1. It's a str 8 hit, not str 9. Also, enemies will still get their saves.
2.If this guy is going to be suicidal, make him cheaper, maybe downgrade him to shas'el, the 3+ armour and 4++ FNP should keep him just alive enough to fall back and go boom

This guy looks good, but he'd only really be good against lightly armoured guys or necrons (to ignore their WBB), and there's the chance he will pass his LD to stay in combat and die next round. He could work, but have a back up plan just in case.

Edit: Also, you're right, Fire Caste from Vior'la are hot-blooded.


----------



## LordWaffles (Jan 15, 2008)

It's a weaker one-shot vindicator? Neat.


----------



## MaidenManiac (Oct 2, 2008)

LordWaffles said:


> It's a weaker one-shot vindicator? Neat.

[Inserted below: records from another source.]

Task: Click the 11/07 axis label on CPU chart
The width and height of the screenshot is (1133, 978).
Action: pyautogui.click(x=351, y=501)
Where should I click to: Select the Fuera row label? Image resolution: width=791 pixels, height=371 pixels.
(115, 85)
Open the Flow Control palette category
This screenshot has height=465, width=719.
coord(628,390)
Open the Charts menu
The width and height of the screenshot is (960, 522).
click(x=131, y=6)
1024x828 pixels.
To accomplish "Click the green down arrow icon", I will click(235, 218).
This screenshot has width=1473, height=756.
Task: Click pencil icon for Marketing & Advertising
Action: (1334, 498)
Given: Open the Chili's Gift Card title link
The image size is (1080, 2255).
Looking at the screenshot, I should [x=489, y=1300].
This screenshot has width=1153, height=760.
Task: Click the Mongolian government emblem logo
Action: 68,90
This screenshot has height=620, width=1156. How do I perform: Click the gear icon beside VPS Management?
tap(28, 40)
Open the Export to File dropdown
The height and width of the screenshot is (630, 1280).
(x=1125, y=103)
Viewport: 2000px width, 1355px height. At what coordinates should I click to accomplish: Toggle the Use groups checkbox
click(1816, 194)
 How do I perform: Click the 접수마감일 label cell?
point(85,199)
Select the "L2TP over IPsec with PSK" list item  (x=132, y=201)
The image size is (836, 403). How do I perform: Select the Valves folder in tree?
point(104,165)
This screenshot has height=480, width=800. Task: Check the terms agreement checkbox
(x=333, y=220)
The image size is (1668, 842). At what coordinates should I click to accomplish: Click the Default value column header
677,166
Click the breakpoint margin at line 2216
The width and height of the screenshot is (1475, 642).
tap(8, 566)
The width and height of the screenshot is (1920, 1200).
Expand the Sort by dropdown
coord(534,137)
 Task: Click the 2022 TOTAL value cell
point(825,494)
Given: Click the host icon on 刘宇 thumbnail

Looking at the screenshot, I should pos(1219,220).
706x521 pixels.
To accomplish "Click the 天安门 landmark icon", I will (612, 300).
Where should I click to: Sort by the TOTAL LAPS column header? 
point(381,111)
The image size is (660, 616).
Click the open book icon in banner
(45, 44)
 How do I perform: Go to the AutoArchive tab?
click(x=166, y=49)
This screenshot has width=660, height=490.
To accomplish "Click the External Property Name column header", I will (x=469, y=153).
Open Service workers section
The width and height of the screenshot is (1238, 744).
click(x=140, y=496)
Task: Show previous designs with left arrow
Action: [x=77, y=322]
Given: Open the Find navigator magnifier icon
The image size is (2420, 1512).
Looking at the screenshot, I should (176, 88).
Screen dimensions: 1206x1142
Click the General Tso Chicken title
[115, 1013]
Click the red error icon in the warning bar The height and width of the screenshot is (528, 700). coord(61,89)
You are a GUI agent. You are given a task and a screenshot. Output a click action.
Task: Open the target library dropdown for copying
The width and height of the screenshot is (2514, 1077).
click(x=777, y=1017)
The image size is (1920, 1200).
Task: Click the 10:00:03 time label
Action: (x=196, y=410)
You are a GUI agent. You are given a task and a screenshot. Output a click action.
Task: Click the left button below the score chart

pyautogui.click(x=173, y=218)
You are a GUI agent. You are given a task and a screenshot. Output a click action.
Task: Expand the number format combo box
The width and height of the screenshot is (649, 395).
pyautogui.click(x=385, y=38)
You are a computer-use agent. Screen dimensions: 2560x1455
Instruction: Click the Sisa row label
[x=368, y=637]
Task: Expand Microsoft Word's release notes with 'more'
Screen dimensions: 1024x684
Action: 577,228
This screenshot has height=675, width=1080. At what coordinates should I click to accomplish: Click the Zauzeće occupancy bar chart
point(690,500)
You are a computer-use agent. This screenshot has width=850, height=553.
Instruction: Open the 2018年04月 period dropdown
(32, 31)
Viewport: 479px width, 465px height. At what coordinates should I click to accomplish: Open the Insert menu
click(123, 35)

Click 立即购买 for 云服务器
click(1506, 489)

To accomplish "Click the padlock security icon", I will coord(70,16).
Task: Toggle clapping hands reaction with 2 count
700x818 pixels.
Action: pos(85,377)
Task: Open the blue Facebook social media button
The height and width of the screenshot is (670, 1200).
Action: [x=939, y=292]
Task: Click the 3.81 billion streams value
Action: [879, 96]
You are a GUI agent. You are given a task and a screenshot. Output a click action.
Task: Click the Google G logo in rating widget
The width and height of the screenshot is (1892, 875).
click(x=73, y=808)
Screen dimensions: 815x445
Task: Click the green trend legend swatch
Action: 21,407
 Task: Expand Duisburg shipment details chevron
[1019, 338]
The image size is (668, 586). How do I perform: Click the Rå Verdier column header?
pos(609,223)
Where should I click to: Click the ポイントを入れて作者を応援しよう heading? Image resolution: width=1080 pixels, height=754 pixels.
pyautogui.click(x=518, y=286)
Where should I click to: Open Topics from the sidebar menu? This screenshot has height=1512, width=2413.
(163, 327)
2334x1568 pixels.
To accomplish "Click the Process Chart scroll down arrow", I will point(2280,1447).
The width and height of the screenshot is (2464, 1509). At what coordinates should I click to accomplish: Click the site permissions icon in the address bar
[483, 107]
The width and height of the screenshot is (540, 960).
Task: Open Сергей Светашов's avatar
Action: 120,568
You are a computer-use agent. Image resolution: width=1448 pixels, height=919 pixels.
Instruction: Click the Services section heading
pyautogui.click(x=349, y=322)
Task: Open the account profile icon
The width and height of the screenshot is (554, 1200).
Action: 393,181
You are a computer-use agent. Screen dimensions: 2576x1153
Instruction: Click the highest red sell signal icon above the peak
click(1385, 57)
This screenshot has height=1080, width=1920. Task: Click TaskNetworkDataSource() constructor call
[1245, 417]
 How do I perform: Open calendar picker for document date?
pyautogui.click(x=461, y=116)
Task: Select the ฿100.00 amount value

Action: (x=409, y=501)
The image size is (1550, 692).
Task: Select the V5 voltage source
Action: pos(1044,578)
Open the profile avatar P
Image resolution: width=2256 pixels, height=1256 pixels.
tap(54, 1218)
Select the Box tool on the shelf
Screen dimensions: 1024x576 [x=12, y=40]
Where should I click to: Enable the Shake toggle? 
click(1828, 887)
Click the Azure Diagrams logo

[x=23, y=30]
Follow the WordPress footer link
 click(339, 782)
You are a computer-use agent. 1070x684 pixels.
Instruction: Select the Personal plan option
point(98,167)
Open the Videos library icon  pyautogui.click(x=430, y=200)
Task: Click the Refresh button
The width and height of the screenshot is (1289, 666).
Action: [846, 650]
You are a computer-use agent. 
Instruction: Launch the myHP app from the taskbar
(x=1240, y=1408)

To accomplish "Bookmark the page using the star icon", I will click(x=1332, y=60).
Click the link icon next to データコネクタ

Its also the only good shooter in the army and a HQ slot, great waste of talent there:laugh:

Try this for shits and giggles against a friend once perhaps if you aint playing with open lists. Other then that never try it. It wont work out the way you want it to :wink:


----------



## alasdair (Jun 11, 2009)

It's mainly just to have a bit of fun against my nid loving friend- He should be able to take down way over his points before he goes boom. Defenitely not for real games!

And also, he is cheap compared to the rest of my commanders (fireknife FTW)


----------



## Phrazer (Oct 14, 2008)

Ive tried this before (with the cheapest suit i could roll out) against guardies and it worked REALLY well. Defo a time and a place for this load out imo


----------



## gally912 (Jan 31, 2009)

alasdair said:


> And also, he is cheap compared to the rest of my commanders (fireknife FTW)


If you're spending more than ~110 points on your commander, you're doing it wrong.


----------



## DAMIAN_102 (Sep 24, 2007)

i always give my commander the cyclic ion blaster. particularly with the shas'o bs of 5 and it being an assault 5 weapon thats alot of hits from one guy even with its relatively low (strength 3) hits its 6s to wound being ap1 rule make it well worth the points. i put the failsafe on a shas'vre single battlesuit team as one of my elite choices. 35 points basic with a flamer and a burst cannon with a sheidl generator and hard wired multi-tracker with the failsafe makes 87 points total. hope that helps


----------